My dog is going, — off somewhere, — or I must hang him; the wretch has gnawed one of my books, and broken another china plate, — plate! what do I say? — a large dish!!!
Remembrances to all friends,
Your's most truly,
1 A rough ink sketch of a woman appears on the envelope. Address: Al Pittore Inglese, / Il Sig. Guiseppe Severn, / No 22 Vicolo de' Marroniti, / Roma. Postmarks: FIRENZE; 4 NOVEMBRE. [Return to the letter]

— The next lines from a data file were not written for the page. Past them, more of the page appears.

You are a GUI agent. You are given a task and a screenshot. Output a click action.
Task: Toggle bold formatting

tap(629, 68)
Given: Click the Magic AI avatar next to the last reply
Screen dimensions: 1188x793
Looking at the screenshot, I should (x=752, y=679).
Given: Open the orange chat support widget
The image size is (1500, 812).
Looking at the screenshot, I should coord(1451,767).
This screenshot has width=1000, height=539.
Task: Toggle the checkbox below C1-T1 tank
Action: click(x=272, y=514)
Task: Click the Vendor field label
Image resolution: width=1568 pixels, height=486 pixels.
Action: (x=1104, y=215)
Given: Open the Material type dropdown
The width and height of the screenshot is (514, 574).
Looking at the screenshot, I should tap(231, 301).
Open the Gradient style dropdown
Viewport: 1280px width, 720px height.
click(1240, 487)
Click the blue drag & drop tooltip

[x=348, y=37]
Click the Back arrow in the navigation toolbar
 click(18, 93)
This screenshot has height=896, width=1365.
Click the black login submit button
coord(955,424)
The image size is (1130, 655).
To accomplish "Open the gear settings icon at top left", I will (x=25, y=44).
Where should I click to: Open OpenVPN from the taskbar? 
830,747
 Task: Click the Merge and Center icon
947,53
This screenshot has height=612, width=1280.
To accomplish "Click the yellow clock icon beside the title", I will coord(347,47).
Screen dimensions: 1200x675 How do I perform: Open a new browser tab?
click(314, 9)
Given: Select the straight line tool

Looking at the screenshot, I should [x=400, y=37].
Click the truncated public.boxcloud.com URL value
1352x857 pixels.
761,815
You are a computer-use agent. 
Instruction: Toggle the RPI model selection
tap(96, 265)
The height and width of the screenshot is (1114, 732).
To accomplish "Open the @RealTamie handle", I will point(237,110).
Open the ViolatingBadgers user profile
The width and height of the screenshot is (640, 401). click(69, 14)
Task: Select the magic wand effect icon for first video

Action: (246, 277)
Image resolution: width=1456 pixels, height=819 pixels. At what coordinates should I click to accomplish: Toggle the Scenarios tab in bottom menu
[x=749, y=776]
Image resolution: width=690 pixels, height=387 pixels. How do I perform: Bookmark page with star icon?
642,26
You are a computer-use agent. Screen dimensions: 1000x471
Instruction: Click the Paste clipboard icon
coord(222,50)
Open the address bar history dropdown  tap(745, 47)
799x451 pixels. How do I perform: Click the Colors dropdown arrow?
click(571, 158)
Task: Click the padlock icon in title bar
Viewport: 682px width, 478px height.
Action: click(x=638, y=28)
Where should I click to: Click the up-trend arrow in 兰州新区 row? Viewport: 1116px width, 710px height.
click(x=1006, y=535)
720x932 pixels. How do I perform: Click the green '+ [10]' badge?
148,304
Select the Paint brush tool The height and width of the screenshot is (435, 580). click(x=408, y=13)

2 During Dilke's visit to Rome with Brown in October 1826 Severn had agreed to arrange for a copy to be made of a detail of Raphael's "Madonna of Foligno" in the Vatican. Much to Dilke's annoyance, it was ten years before Severn delivered it (KC, ii.10). Brown sent Severn several more reminders. See his letters of 2 Jan. 1827, 16 Aug. 1828 and 13 Dec. 1828. For commentary on Brown's actions, see "Fresh Light" 146-47. [Return to the letter]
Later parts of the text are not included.